„Die Sonne lacht und es ist zum Glück trocken“, freute sich Nadine Träggert am Tulpensonntag. Gemeinsam mit ihrer Mutter Anna und Töchterchen Sina hatten sie sich ein windgeschütztes Plätzchen gesichert, um ganz nah dabei zu sein, wenn der Veedelszoch durch Niederkassel zieht. „Wir sind das erste Mal dabei“, erzählt die gebürtige Krefelderin. Die Familie ist vor einem halben Jahr nach Düsseldorf gezogen. „Kolleginnen haben mir den Tipp gegeben, diesen Umzug anzusehen, weil der so familiär ist und man besonders gut mit kleinen Kindern hingehen kann“, erzählte die 29-Jährige.
Die Drei sind nicht die einzigen, die sich dick eingemummelt haben, denn das Thermometer lag im niedrigen einstelligen Bereich. „Egal, wir schunkeln uns einfach warm“, bestimmte die Oma, während sie Tochter und Enkelchen unterhakte, um der Aussage gleich Taten folgen zu lassen. Denn vor ihnen hatte ein mit Palmen und einer großen gelben Sonne geschmückter Prunkwagen gestoppt, aus dessen Lautsprechern heiße Sambarhythmen kamen und der die Aufschrift „Teneriffa – Puerto de la Cruz trug“. „Das ist ja toll, da machen wir schon seit Jahren immer Urlaub“, verriet Nadine Träggert.

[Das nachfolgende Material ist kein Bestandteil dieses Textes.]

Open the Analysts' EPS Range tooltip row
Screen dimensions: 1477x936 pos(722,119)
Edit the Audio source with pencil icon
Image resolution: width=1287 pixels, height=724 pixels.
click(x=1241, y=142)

Zwanzig Gruppen und insgesamt über 1000 Teilnehmende machten den närrischen Lindwurm auch in diesem Jahr zu einem echten Hingucker. Bei den Kostümen gaben die Narren alles. Ob als Raketen, Sterne oder Unterwasserwesen, der Fantasie waren keine Grenzen gesetzt. Eine der größten Gruppen bildete die Internationale Schule, deren amerikanischer Schoolbus nie fehlen darf. Auch der irisch-deutsche Stammtisch Mighty Mighty Irish zeigte Flagge und der Meerbuscher Freundeskreis feierte ebenso wie die Tanzgarde der KG Blau-Weiß Büderich, die gute Nachbarschaft zu den Niederkasselern.
Die Leibgarde des Prinzenpaares Marcus I. und Venetia Nicole hatte ihren VW-Bulli „Strubbel“, gefüllt mit Kamelle, am Start.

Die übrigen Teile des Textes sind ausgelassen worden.